### WORK TO COMPLETE:
Give again the entries below exactly, beginning at the first line and ending at the line with "Μέτρηση δακτύλου για δαχτυλίδι (588, 1537)".

Dataset records
== Segment start ==
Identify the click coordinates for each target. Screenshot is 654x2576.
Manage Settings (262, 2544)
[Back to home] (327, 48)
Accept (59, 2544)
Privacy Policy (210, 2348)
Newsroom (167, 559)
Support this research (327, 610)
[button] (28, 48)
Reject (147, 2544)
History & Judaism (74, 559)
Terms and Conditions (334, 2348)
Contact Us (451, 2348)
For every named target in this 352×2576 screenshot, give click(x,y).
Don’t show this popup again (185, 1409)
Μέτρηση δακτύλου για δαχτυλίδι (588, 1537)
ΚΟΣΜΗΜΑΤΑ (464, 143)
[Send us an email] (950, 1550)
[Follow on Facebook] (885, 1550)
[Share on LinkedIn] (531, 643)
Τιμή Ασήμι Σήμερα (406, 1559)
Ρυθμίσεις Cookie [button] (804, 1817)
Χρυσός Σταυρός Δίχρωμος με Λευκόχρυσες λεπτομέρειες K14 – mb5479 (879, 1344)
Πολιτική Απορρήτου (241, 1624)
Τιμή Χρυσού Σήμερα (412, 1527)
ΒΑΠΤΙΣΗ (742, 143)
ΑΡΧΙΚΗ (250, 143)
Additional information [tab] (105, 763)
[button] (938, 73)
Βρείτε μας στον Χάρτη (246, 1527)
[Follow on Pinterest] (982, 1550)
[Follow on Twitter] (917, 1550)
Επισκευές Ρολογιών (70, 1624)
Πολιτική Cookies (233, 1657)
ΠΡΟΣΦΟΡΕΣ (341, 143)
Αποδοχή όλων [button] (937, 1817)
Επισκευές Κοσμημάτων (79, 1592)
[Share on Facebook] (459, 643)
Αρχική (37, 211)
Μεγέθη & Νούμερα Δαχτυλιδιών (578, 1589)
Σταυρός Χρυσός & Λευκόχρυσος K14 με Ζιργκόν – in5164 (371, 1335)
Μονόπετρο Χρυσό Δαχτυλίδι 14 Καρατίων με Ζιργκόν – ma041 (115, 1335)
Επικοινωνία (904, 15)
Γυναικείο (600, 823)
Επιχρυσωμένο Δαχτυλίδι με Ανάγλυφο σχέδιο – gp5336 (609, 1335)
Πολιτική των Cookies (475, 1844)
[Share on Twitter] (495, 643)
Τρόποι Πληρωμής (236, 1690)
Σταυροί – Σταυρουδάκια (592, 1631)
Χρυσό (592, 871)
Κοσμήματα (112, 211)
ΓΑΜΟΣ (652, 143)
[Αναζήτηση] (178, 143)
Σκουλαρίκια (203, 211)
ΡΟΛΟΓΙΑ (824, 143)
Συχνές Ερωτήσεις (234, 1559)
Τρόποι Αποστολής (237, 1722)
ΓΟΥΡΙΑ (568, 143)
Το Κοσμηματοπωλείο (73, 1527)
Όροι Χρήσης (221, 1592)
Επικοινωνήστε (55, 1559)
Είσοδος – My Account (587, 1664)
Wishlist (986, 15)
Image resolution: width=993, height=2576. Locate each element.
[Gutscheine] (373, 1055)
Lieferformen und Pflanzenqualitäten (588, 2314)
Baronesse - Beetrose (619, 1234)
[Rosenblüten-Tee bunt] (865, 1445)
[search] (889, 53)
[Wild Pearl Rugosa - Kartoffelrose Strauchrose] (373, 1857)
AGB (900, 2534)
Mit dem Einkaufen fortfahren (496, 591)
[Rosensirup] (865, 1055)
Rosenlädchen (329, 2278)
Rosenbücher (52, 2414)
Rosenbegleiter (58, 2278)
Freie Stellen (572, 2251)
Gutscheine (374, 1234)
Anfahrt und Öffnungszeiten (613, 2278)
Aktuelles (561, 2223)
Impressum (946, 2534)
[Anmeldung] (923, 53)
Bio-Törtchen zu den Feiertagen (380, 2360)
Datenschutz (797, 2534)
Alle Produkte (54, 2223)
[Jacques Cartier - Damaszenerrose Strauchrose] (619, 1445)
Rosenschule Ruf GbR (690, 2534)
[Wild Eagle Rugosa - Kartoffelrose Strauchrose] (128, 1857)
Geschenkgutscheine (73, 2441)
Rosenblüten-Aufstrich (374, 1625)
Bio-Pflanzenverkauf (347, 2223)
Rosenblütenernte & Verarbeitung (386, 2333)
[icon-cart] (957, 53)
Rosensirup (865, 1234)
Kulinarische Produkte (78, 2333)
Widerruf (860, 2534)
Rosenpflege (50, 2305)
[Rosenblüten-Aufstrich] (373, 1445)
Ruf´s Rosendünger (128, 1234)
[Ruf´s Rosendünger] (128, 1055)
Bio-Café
== Segment end ==
### ANSWER SECTION:
Identify the click coordinates for each target. Screenshot is 654x2576.
Manage Settings (262, 2544)
[Back to home] (327, 48)
Accept (59, 2544)
Privacy Policy (210, 2348)
Newsroom (167, 559)
Support this research (327, 610)
[button] (28, 48)
Reject (147, 2544)
History & Judaism (74, 559)
Terms and Conditions (334, 2348)
Contact Us (451, 2348)
For every named target in this 352×2576 screenshot, give click(x,y).
Don’t show this popup again (185, 1409)
Μέτρηση δακτύλου για δαχτυλίδι (588, 1537)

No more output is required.